---- RECORDS SHOWN
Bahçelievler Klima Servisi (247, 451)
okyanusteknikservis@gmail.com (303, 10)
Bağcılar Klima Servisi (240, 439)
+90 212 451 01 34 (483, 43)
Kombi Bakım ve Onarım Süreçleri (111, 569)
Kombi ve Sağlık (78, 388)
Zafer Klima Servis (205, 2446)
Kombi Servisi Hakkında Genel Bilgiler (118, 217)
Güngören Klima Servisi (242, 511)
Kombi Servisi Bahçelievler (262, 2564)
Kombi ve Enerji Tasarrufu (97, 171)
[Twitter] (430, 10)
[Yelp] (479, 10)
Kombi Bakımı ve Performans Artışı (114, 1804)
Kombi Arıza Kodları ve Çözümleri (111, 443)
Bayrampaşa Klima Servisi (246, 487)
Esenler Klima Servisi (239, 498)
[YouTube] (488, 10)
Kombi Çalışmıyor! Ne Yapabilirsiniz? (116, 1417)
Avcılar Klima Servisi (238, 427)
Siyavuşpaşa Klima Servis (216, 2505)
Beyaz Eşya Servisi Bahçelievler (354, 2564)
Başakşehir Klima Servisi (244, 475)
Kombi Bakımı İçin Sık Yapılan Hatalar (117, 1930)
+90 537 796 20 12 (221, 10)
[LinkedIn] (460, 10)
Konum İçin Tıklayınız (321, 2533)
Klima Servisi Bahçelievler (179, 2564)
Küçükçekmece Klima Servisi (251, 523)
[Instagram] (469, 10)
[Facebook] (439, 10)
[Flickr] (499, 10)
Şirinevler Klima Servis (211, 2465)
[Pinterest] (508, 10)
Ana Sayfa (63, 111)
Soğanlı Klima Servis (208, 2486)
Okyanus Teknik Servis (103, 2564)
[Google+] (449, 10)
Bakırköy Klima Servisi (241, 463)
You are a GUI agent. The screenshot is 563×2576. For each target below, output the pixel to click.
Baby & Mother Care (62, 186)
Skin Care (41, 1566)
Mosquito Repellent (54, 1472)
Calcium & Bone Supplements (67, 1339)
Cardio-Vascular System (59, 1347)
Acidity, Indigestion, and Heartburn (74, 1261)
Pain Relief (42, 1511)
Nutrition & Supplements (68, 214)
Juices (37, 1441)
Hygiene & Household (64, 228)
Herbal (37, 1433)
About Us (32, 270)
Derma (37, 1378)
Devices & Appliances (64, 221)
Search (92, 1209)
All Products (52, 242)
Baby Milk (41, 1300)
--------
EXERCISE AIM - Using the records above, gather all lines where the string "İçin" is present.

ANSWER FOR THIS EXERCISE -
Kombi Bakımı İçin Sık Yapılan Hatalar (117, 1930)
Konum İçin Tıklayınız (321, 2533)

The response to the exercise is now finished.